Working through the data below, reproduce word for word the line with "You are a computer-use" and every line after it, both ends included, and omit the pictures.
== Available data
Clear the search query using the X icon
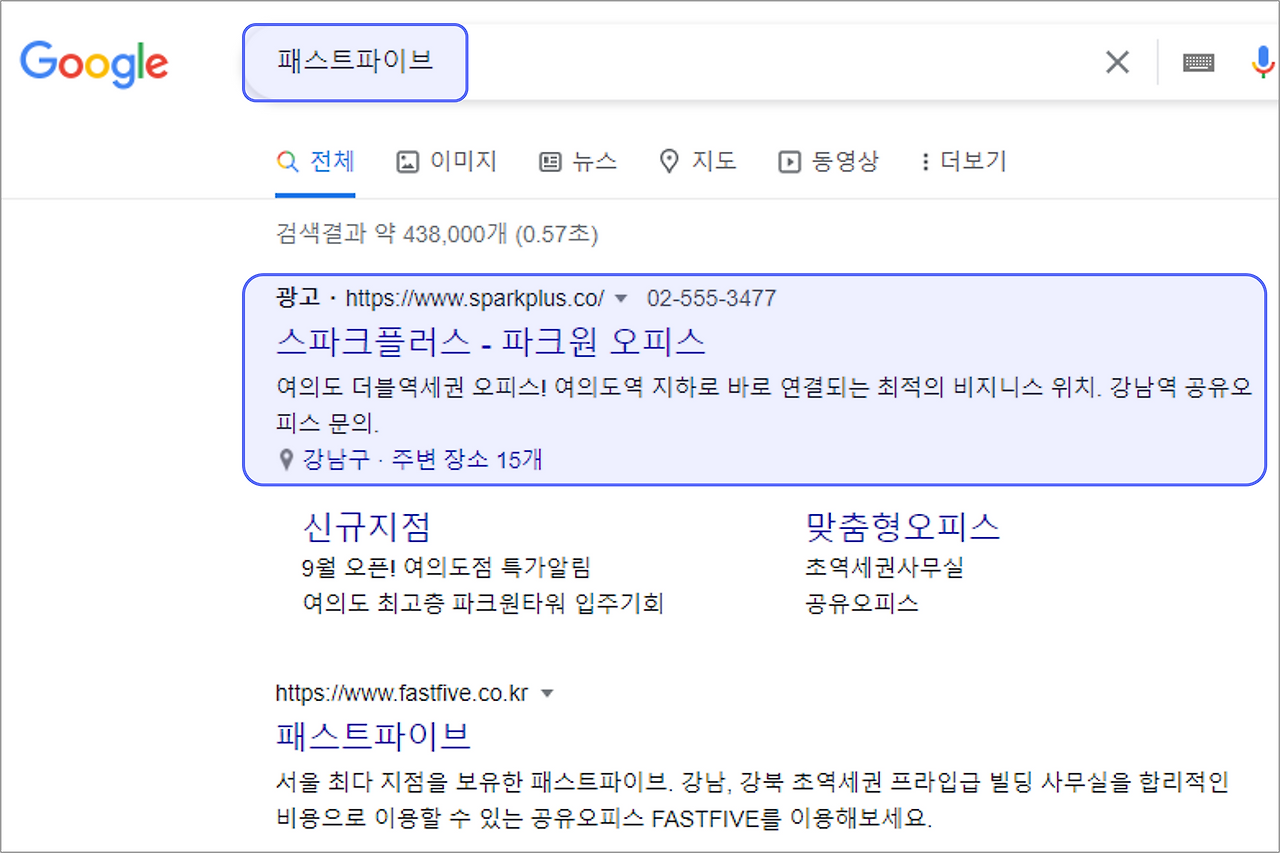The width and height of the screenshot is (1280, 853). (1117, 61)
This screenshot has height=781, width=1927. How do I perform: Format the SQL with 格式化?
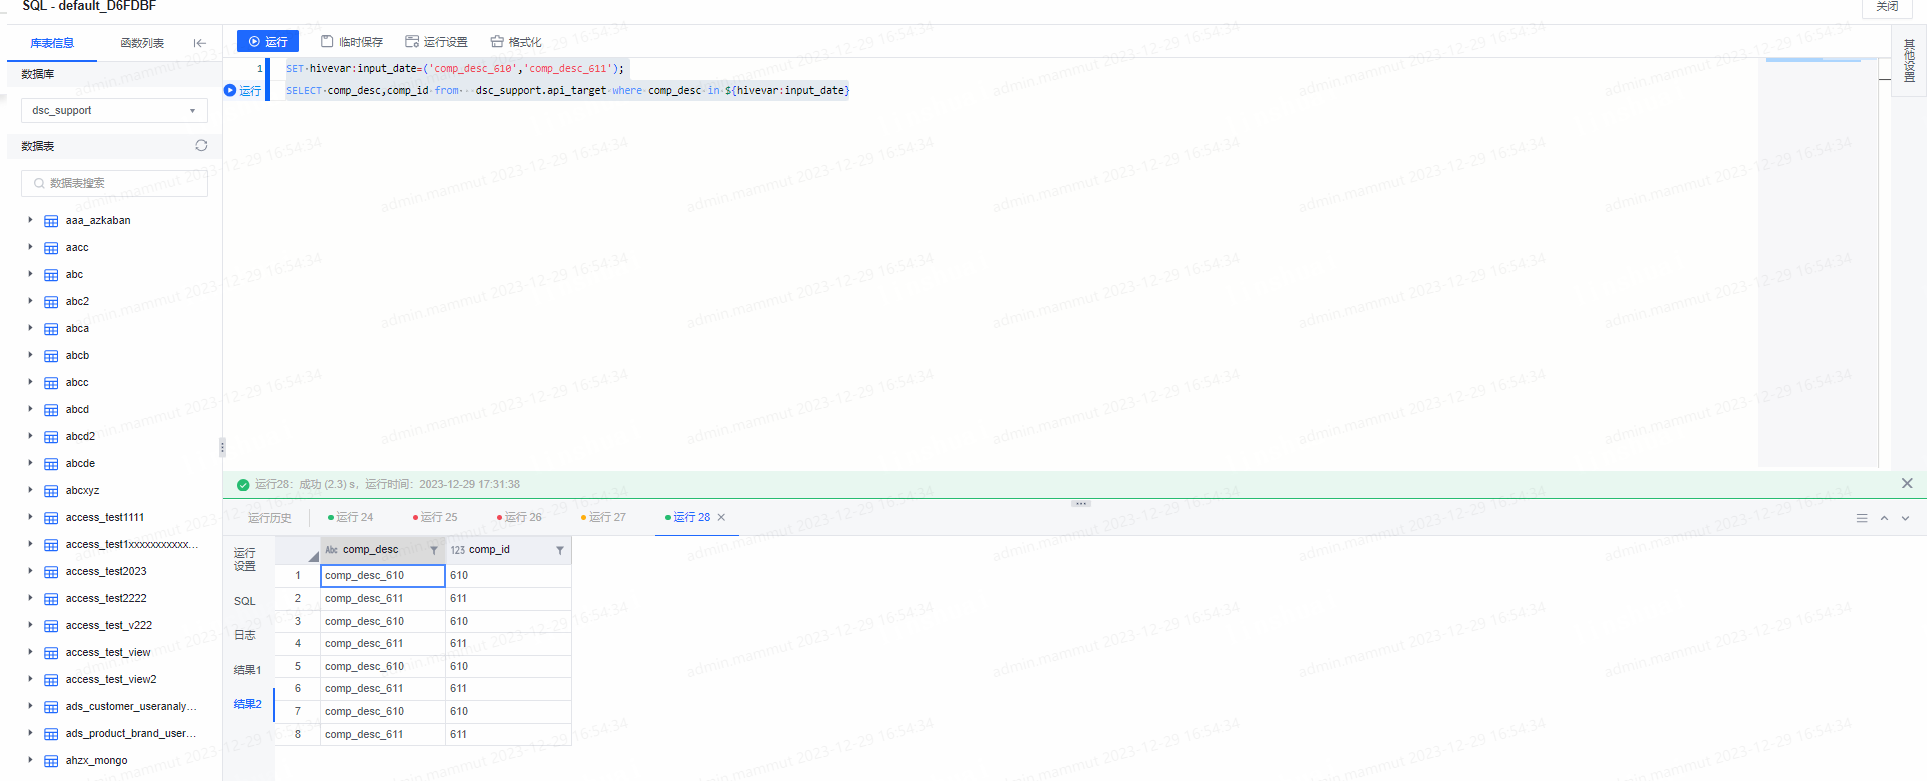pyautogui.click(x=516, y=42)
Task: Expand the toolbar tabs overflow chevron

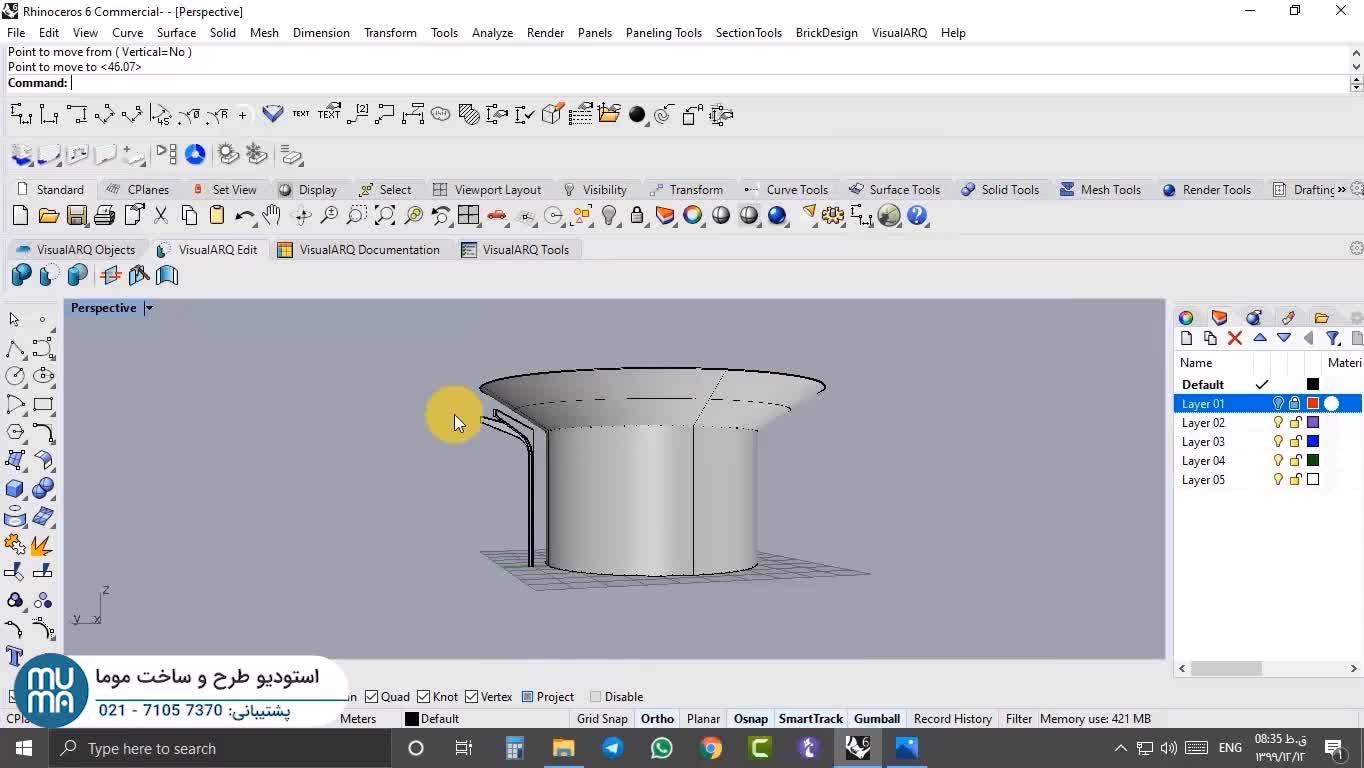Action: 1341,189
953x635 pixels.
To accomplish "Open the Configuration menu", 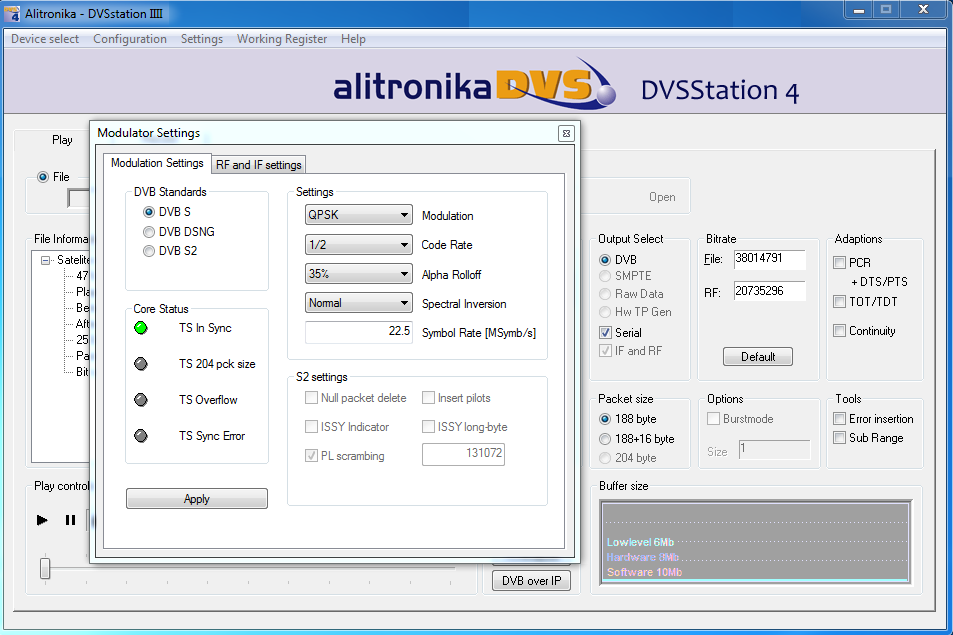I will point(130,39).
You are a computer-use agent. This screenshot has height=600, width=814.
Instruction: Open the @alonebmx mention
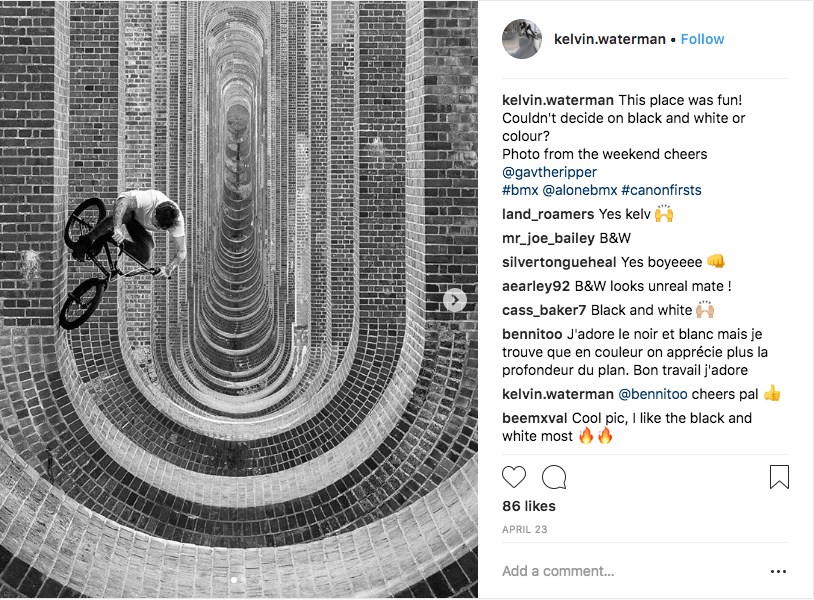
====
• [Answer to the exercise]
You are a computer-use agent. This screenshot has height=600, width=814.
Instruction: Open the @alonebmx mention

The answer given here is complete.